→ **EXERCISE DIRECTIONS**
Filter the entries below down to the lines that hold "comment".

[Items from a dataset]
★ ★ ★

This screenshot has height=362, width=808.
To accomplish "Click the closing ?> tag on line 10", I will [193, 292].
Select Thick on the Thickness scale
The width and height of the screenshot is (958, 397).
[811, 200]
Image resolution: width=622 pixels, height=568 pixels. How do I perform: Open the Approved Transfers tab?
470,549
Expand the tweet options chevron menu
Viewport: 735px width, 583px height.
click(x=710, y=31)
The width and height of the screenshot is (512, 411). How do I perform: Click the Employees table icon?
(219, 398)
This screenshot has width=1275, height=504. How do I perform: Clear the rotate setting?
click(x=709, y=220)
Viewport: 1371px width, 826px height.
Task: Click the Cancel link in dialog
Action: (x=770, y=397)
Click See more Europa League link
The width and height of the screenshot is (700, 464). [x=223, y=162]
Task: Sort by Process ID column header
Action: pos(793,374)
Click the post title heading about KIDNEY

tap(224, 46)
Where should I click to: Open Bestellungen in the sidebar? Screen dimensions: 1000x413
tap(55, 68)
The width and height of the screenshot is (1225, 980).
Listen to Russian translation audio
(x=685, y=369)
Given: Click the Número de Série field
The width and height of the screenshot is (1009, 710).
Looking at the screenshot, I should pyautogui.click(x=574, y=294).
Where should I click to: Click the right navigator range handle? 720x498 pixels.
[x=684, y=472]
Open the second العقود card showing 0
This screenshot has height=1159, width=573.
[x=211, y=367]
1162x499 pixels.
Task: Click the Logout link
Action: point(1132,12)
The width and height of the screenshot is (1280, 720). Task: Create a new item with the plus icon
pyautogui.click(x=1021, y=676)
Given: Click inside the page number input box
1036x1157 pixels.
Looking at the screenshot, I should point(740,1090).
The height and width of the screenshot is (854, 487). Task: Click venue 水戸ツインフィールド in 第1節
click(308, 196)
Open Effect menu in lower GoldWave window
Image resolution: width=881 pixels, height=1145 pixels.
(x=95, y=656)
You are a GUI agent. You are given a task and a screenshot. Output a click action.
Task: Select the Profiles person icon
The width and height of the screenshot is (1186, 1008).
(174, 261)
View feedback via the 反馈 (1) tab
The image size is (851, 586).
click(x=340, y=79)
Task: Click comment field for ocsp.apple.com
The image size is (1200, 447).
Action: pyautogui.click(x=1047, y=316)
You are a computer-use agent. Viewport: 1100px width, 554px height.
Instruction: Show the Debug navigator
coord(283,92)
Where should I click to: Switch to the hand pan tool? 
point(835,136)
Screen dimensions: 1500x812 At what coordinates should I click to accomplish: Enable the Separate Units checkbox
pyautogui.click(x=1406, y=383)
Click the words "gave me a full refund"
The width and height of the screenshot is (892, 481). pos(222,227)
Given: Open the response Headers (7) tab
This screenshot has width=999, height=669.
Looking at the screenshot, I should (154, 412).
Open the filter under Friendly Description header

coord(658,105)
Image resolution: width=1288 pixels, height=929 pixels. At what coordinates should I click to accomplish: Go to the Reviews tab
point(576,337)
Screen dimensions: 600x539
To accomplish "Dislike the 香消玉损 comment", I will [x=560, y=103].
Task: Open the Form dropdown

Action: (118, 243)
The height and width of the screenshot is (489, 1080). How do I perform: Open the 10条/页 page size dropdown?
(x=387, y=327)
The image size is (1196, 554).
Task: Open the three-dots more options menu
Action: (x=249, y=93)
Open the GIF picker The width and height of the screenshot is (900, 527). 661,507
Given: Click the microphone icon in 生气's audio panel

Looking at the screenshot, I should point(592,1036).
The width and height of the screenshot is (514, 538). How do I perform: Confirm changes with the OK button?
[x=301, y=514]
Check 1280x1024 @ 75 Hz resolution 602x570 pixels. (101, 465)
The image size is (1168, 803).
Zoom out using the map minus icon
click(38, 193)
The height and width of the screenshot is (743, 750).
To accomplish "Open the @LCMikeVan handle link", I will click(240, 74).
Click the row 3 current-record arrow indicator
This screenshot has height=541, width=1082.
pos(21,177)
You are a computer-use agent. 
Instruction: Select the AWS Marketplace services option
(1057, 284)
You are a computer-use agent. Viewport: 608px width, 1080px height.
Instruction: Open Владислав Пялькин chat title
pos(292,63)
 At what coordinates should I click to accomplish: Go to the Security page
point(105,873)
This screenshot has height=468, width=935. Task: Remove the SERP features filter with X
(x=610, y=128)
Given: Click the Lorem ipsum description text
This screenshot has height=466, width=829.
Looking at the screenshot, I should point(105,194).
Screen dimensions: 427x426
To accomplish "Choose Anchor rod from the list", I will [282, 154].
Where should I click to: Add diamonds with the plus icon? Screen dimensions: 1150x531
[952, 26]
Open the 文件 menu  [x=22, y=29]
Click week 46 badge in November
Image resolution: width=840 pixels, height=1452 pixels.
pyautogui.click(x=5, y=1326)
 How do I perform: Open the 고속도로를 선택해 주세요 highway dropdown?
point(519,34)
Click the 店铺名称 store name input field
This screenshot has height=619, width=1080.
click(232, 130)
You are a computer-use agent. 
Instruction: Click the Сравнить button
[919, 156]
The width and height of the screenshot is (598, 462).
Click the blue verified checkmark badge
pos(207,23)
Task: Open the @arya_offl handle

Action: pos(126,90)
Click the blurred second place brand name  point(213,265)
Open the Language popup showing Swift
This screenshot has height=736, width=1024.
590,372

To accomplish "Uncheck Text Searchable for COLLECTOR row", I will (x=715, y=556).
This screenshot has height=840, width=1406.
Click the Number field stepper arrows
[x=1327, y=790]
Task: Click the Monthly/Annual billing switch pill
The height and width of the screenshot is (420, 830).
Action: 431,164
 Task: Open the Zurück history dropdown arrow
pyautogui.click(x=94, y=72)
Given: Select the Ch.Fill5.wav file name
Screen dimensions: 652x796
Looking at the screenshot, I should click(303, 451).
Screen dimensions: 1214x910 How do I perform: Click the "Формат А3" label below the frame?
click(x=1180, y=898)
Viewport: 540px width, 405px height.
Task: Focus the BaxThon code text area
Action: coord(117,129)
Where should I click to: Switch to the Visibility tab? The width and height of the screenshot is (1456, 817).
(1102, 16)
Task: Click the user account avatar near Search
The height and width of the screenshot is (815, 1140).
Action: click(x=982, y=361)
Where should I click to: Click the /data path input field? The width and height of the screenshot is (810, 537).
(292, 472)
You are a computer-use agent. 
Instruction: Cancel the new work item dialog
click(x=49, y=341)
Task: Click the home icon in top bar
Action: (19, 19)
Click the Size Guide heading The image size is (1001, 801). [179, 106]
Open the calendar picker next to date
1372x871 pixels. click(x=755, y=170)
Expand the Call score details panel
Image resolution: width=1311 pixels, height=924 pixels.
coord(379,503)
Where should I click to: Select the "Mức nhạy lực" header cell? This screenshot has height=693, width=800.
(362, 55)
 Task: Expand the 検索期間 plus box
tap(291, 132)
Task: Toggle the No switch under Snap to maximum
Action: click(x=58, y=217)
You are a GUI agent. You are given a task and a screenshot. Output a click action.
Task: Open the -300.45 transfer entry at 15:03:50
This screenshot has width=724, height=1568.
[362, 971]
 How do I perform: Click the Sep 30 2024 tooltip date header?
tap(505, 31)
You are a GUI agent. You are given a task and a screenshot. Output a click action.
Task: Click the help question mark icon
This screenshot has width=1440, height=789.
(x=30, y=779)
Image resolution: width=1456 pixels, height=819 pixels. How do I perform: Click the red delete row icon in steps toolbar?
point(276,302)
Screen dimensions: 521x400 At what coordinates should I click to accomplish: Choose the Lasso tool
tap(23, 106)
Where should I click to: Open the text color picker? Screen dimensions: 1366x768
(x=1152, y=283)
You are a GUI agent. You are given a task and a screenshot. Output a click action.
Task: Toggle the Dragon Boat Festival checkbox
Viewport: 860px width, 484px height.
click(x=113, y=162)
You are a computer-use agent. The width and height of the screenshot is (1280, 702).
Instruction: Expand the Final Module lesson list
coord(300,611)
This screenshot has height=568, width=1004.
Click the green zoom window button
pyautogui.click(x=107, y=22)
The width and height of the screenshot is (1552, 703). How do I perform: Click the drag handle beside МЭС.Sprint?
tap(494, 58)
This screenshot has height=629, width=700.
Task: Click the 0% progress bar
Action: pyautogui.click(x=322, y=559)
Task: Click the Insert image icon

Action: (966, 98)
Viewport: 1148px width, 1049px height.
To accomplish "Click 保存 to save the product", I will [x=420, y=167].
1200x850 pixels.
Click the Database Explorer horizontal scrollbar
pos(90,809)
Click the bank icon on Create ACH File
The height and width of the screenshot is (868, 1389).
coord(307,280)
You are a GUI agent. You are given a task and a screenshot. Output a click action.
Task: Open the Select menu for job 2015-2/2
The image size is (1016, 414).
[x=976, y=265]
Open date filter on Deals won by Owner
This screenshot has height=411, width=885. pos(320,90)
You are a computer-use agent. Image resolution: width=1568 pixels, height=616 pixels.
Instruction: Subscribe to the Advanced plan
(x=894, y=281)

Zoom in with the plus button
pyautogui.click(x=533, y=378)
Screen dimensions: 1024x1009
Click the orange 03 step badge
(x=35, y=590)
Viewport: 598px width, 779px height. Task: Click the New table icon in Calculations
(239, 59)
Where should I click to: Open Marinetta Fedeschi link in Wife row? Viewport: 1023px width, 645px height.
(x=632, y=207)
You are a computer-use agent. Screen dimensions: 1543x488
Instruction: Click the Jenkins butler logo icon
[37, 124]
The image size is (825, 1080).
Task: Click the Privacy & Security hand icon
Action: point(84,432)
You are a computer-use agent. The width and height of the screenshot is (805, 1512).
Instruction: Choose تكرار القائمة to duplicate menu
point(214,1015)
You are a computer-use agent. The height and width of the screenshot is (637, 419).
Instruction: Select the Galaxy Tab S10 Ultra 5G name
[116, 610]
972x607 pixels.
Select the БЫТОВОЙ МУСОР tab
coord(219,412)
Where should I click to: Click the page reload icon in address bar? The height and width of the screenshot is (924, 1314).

★ ★ ★

→ **ANSWER TO THE PROBLEM**
Task: Click comment field for ocsp.apple.com
To accomplish "Dislike the 香消玉损 comment", I will [x=560, y=103].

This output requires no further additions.